Effects of different air change rates on cleanroom ‘in operation’ status
Published in Drug Development and Industrial Pharmacy, 2021
Detlef Behrens, Jens Schaefer, Cornelia M. Keck, Frank E. Runkel
For the operation of cleanrooms, large amounts of energy are consumed compared to non-cleanrooms [8–10]. Heating, ventilation and air conditioning (HVAC) systems for pharmaceutical cleanrooms can have up to 25 times higher energy demands than standard rooms [8]. The focus of regulatory requirements in ‘Good Manufacturing Practice’ (GMP)-regulated environment, however, is always on patient, and product, as well as operator safety, and not on energy efficient production.
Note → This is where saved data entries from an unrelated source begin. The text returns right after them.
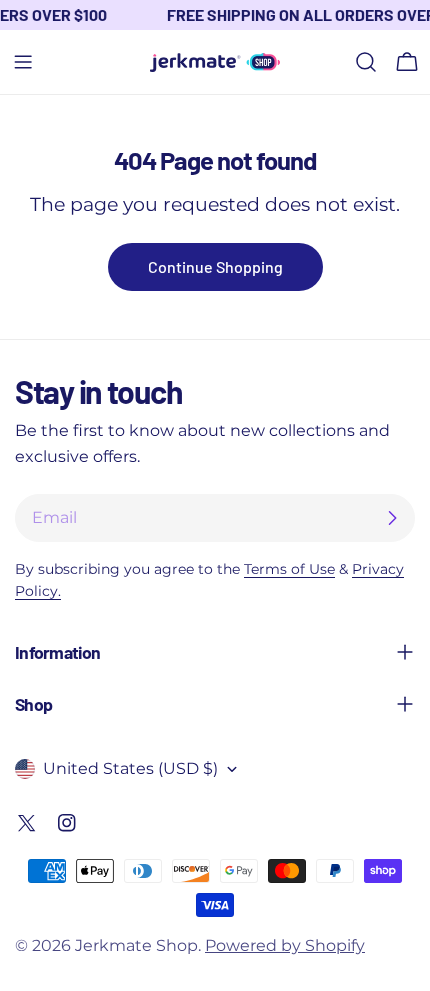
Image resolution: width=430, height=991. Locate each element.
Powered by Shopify (285, 945)
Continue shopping (215, 266)
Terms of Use (289, 569)
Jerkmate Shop (136, 945)
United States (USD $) (130, 768)
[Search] (366, 62)
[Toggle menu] (23, 62)
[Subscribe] (392, 518)
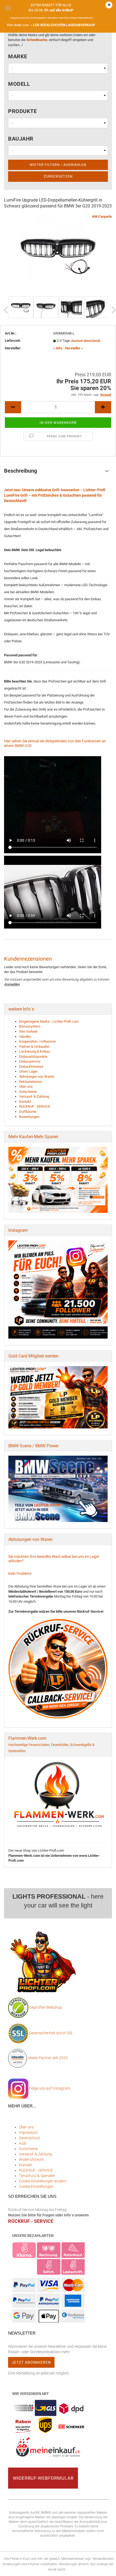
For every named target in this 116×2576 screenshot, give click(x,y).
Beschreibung (20, 471)
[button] (13, 407)
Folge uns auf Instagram (49, 2088)
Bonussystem (29, 1026)
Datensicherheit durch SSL (51, 2033)
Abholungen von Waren (36, 1076)
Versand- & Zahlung (34, 1096)
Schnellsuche (36, 40)
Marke (17, 56)
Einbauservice (29, 1061)
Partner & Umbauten (34, 1047)
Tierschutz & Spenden (37, 2176)
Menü (8, 8)
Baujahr (20, 138)
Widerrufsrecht (31, 2159)
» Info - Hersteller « (68, 348)
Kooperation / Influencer (37, 1041)
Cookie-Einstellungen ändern (42, 2181)
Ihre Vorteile (28, 1031)
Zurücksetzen (58, 176)
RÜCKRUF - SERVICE (34, 1106)
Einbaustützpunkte (33, 1057)
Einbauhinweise (31, 1066)
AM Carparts (102, 216)
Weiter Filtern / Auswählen (58, 165)
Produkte (22, 111)
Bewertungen (29, 1117)
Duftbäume (27, 1112)
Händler (25, 1037)
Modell (19, 84)
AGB (22, 2143)
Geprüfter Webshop (45, 2007)
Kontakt (25, 1102)
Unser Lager (28, 1071)
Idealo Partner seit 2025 (47, 2058)
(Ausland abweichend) (85, 341)
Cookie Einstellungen (36, 2186)
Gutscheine (28, 1092)
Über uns (26, 1086)
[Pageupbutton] (101, 2568)
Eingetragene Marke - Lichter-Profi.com (49, 1021)
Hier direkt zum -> (51, 25)
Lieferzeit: (13, 341)
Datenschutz (29, 2138)
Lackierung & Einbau (34, 1051)
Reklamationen (30, 1082)
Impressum (28, 2132)
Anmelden (12, 984)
The obligation to meet the guidance values leads to strict decisions in many pharmaceutical companies: Cleanrooms are operated 24 h with a constant ACR, independent from actual use [11]. Furthermore, the defined ACR is often designed higher than actually needed, which again leads to an increased energy demand of up to 50–75% of the total facility energy consumption [12]. The reason for his is an over-interpretation of regulatory guidelines, which are generic and do not reflect specific cleanroom process conditions [8]. The operating companies do not always know which ACR is required for a specific room, and, thus, decide to design the air handling unit (AHU) on the ‘safe side’, with higher ACRs for the cleanrooms than technically required [12]. Opportunities for energy saving by a correct and not overdesigned setting of ACR per individual cleanroom are thereby missed.